* start Exercise input *

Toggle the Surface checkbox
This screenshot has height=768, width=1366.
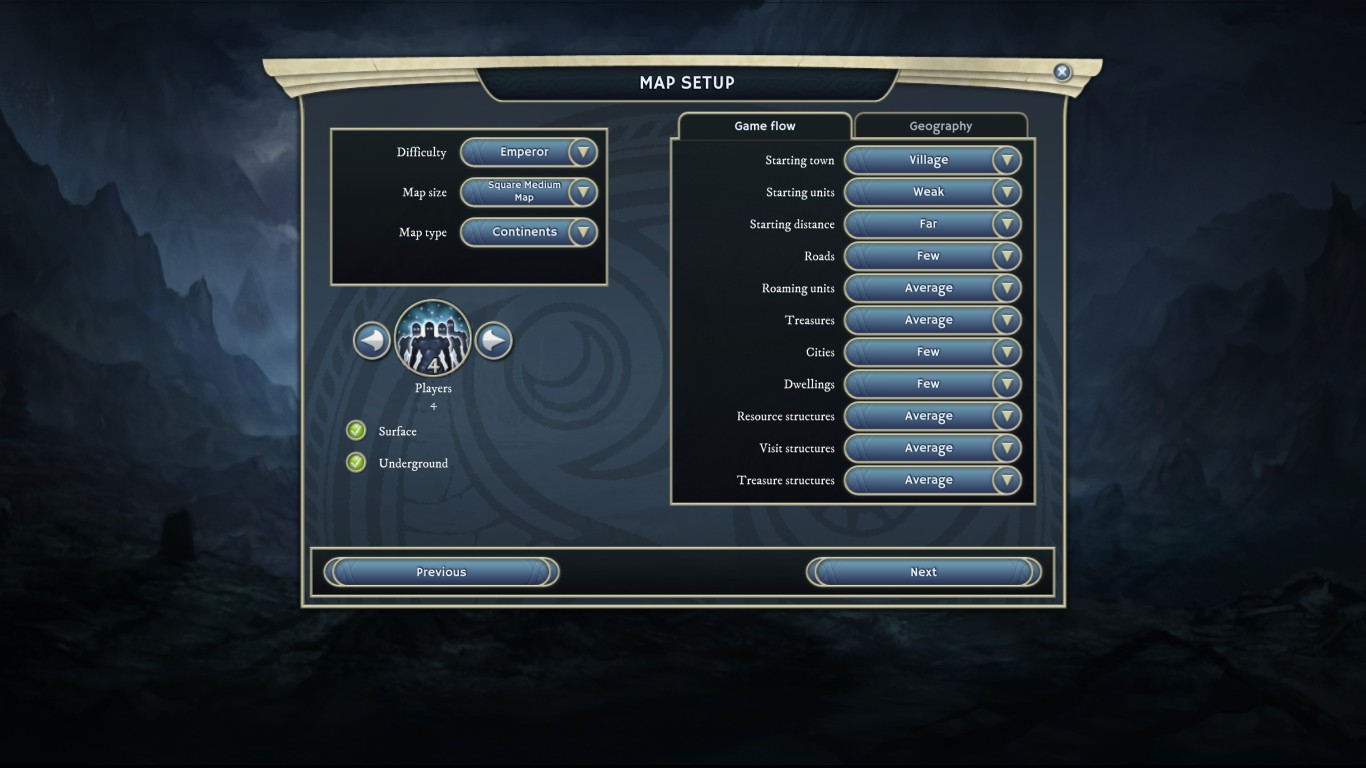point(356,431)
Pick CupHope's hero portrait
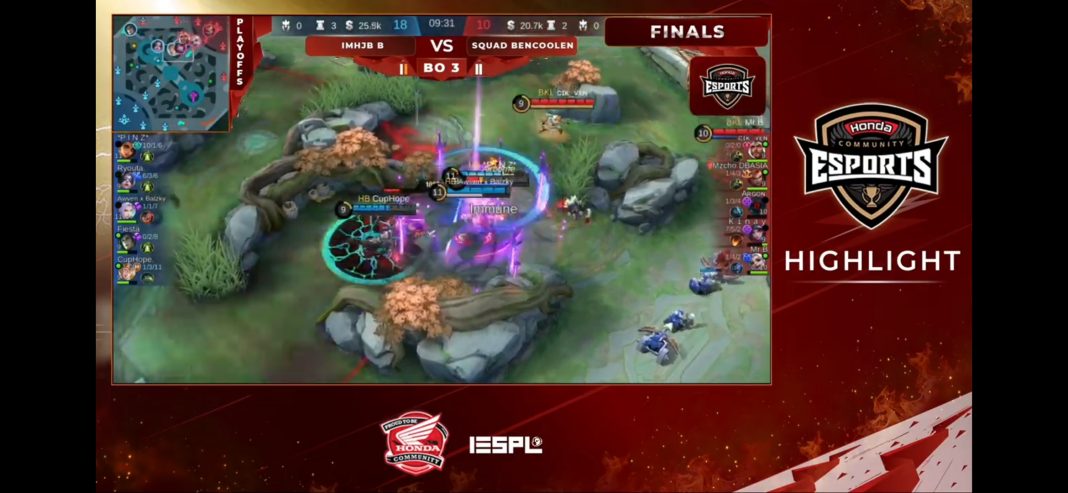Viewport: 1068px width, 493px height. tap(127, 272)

* end Exercise input *

• **Job**
Can you copy out each line of the items above word for word, leaving out the pictures?

• **Reply**
Toggle the Surface checkbox
This screenshot has height=768, width=1366.
point(356,431)
Pick CupHope's hero portrait
Viewport: 1068px width, 493px height. tap(127, 272)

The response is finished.